## Source data
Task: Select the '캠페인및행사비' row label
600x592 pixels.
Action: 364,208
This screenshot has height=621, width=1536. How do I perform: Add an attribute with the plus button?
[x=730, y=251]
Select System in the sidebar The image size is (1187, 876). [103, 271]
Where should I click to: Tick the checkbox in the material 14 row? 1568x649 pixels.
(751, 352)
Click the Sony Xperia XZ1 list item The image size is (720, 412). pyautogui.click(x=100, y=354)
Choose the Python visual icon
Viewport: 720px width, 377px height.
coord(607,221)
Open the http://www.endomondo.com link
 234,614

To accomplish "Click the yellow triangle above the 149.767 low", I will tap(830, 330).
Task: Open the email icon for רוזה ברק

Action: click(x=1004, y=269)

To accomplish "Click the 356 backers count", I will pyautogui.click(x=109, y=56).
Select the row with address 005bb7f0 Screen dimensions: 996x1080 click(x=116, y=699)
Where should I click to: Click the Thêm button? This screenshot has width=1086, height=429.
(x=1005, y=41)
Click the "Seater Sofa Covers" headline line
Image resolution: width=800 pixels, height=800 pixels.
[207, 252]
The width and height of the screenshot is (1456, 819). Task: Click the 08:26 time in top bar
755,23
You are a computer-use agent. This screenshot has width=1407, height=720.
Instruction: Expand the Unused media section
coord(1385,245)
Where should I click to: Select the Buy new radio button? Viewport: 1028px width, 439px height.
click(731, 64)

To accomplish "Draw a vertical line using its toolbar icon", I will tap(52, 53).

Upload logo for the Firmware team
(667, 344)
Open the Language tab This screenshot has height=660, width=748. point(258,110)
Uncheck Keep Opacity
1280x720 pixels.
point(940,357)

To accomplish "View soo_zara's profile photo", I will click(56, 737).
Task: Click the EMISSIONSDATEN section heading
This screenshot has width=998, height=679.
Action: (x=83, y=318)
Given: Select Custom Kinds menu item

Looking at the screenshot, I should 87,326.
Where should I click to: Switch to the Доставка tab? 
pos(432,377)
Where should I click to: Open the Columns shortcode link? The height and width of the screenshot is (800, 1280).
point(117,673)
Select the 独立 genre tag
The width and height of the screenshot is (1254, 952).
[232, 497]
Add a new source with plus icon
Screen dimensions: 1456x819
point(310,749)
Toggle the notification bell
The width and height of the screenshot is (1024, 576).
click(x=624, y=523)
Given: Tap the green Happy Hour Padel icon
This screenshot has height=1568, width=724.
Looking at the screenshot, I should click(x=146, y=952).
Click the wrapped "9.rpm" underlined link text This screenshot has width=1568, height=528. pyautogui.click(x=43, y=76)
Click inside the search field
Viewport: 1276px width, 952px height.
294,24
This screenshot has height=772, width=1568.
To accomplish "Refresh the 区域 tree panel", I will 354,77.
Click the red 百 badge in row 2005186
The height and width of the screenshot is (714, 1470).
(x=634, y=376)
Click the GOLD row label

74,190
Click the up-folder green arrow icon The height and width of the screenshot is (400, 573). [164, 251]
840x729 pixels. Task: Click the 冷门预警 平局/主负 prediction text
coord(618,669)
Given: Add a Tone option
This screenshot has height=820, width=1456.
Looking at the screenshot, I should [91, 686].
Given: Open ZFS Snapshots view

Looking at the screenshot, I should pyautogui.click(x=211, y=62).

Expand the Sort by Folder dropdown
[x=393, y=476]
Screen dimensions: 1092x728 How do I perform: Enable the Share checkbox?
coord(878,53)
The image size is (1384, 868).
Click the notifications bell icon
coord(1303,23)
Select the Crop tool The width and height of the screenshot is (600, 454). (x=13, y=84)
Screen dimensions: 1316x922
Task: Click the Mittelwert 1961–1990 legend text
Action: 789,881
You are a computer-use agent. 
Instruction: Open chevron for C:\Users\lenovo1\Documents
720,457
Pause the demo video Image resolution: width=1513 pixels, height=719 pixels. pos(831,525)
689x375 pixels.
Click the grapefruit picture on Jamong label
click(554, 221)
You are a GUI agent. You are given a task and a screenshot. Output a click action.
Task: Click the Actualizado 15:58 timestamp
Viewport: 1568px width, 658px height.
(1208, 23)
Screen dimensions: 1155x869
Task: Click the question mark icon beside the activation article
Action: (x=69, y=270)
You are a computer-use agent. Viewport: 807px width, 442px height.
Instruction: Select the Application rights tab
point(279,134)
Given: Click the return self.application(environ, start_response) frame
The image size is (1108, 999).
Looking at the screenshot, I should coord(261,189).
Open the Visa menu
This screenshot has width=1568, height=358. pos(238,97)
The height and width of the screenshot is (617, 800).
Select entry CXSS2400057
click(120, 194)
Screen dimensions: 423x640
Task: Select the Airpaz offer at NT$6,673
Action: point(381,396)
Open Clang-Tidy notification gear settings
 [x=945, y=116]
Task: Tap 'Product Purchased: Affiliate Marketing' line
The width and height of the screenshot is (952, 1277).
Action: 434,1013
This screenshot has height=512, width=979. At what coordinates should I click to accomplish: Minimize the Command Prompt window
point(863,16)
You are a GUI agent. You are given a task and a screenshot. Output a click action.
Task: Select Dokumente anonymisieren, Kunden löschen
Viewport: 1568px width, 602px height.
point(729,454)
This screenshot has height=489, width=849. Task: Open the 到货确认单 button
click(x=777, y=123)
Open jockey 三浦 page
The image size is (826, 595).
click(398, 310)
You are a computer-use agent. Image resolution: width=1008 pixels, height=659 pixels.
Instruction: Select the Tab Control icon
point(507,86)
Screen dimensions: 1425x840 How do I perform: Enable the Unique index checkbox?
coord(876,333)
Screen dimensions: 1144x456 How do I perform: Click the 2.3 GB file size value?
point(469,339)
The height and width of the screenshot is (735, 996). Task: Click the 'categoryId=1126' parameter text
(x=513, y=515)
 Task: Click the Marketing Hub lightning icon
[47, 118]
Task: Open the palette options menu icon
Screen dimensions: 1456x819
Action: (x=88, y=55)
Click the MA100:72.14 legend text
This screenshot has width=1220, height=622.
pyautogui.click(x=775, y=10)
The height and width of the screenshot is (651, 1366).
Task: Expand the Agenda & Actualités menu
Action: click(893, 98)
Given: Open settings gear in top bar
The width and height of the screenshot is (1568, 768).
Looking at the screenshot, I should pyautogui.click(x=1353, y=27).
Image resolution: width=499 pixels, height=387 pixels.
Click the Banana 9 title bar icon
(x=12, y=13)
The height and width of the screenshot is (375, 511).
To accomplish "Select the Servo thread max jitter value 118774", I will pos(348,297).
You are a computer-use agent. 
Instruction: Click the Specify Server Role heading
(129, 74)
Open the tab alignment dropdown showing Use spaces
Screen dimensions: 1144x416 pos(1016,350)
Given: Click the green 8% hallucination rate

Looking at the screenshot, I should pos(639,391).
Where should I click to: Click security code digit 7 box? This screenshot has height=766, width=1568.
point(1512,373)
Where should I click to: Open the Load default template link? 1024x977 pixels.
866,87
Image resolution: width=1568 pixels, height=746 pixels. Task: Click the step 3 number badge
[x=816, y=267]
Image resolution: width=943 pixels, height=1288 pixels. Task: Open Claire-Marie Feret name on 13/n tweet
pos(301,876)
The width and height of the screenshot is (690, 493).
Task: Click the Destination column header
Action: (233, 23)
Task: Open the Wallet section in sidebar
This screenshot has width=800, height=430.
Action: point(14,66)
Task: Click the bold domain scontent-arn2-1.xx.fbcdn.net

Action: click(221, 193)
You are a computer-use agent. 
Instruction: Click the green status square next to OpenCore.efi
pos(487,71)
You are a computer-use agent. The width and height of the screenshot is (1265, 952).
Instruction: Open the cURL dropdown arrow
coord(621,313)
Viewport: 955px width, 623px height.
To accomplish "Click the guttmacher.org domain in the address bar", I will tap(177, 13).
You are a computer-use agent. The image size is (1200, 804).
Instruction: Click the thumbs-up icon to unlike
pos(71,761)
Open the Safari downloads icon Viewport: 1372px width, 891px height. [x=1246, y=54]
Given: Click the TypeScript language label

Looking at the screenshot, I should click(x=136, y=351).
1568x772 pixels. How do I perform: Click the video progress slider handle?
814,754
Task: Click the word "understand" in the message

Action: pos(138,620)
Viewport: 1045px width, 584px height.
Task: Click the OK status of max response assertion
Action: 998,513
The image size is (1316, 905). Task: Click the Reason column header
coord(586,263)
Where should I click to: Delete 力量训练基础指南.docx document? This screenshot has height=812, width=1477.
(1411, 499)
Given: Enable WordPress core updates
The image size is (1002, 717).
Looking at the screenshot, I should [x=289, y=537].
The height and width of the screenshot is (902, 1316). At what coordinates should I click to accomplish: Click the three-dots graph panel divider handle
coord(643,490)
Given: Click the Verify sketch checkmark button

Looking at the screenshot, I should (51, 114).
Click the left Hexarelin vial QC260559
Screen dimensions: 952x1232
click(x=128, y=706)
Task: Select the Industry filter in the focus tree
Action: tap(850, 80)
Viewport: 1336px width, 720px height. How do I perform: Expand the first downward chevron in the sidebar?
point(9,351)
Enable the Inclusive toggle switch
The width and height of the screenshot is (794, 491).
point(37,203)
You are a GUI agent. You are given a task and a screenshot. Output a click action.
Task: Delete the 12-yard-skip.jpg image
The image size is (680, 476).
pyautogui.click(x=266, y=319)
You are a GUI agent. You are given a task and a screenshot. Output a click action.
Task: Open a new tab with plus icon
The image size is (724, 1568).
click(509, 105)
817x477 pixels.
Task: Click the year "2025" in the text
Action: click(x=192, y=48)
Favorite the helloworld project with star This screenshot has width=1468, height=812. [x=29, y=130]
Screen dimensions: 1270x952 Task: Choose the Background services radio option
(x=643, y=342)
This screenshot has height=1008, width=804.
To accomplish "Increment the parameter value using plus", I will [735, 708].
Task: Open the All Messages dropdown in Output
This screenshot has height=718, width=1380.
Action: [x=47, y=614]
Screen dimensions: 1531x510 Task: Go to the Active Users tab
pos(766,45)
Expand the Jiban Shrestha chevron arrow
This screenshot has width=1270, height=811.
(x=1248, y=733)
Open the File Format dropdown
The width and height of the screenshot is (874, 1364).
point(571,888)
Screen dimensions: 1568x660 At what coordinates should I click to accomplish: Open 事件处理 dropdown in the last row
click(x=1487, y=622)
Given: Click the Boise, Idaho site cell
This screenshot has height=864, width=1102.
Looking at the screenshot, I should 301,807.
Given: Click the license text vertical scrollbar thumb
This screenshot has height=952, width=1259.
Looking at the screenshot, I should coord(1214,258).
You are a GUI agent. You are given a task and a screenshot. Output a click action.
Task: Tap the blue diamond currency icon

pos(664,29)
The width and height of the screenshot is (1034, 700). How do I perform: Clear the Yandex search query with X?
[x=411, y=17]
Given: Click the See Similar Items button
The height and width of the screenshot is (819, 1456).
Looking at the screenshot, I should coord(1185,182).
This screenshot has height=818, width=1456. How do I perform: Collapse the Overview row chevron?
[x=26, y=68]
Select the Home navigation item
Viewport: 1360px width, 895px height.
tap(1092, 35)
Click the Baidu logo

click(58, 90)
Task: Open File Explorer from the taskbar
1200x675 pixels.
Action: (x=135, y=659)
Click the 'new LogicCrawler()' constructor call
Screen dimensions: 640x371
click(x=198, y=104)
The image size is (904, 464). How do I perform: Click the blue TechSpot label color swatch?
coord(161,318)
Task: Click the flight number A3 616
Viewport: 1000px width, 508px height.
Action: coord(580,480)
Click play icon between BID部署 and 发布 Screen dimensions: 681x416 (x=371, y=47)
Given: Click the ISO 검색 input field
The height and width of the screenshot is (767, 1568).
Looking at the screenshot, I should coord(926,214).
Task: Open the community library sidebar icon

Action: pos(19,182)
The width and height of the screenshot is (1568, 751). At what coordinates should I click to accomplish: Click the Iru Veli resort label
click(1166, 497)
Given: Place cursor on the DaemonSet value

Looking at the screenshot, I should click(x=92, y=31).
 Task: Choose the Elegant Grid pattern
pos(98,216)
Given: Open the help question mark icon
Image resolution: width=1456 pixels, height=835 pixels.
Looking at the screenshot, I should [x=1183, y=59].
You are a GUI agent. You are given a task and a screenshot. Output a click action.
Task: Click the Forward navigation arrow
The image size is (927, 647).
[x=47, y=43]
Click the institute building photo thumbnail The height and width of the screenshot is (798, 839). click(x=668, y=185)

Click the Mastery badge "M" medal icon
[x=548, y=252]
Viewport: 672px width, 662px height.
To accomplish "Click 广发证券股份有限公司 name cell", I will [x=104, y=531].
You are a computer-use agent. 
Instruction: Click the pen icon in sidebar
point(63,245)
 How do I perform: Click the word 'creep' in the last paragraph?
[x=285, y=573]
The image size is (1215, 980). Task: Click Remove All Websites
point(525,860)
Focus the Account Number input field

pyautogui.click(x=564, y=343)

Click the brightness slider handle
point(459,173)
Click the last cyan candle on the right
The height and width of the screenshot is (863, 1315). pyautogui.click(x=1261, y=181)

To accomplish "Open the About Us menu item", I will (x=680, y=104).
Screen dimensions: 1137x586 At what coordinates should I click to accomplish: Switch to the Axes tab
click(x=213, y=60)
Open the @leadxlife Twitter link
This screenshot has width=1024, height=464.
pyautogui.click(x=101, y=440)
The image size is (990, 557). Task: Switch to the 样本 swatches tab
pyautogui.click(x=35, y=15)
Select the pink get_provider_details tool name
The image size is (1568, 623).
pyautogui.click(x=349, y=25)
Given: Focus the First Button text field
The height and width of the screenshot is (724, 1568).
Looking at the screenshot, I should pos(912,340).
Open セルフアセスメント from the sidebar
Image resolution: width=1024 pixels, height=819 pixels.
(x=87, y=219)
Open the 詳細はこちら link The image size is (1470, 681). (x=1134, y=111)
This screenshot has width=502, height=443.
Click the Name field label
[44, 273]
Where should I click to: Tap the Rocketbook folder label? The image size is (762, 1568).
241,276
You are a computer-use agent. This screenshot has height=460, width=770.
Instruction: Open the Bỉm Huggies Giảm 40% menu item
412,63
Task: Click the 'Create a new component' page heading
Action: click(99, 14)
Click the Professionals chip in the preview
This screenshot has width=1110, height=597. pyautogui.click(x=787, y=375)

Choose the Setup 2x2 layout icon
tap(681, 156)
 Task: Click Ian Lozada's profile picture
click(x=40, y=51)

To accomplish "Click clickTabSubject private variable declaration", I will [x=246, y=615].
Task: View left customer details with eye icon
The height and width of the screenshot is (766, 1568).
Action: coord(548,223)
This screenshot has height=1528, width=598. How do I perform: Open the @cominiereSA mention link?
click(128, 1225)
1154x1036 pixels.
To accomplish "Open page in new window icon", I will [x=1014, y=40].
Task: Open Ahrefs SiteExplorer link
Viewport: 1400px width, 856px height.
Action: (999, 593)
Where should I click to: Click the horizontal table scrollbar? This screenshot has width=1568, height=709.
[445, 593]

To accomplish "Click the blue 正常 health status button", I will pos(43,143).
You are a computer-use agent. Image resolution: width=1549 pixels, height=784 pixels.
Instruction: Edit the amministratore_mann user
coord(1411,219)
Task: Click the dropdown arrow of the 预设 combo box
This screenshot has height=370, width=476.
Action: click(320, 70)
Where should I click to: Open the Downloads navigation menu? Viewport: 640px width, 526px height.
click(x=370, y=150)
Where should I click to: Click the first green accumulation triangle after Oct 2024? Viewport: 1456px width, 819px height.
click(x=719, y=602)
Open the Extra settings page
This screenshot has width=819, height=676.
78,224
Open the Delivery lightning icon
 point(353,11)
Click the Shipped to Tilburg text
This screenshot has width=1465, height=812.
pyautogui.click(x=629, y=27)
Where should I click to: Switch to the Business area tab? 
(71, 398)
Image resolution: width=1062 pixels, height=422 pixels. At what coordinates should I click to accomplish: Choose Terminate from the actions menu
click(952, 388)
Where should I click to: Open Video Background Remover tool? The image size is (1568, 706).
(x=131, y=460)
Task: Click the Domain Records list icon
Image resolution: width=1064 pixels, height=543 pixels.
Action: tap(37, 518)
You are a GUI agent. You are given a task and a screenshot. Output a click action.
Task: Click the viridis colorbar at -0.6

## Required task
Format the data from the line containing "Task: Click Ian Lozada's profile picture" up to and including the line containing "click(128, 1225)" as a JSON list of strings, with one string per line and blank lines omitted.

## The completed task
[
  " Task: Click Ian Lozada's profile picture",
  "click(x=40, y=51)",
  "To accomplish \"Click clickTabSubject private variable declaration\", I will [x=246, y=615].",
  "Task: View left customer details with eye icon",
  "The height and width of the screenshot is (766, 1568).",
  "Action: coord(548,223)",
  "This screenshot has height=1528, width=598. How do I perform: Open the @cominiereSA mention link?",
  "click(128, 1225)"
]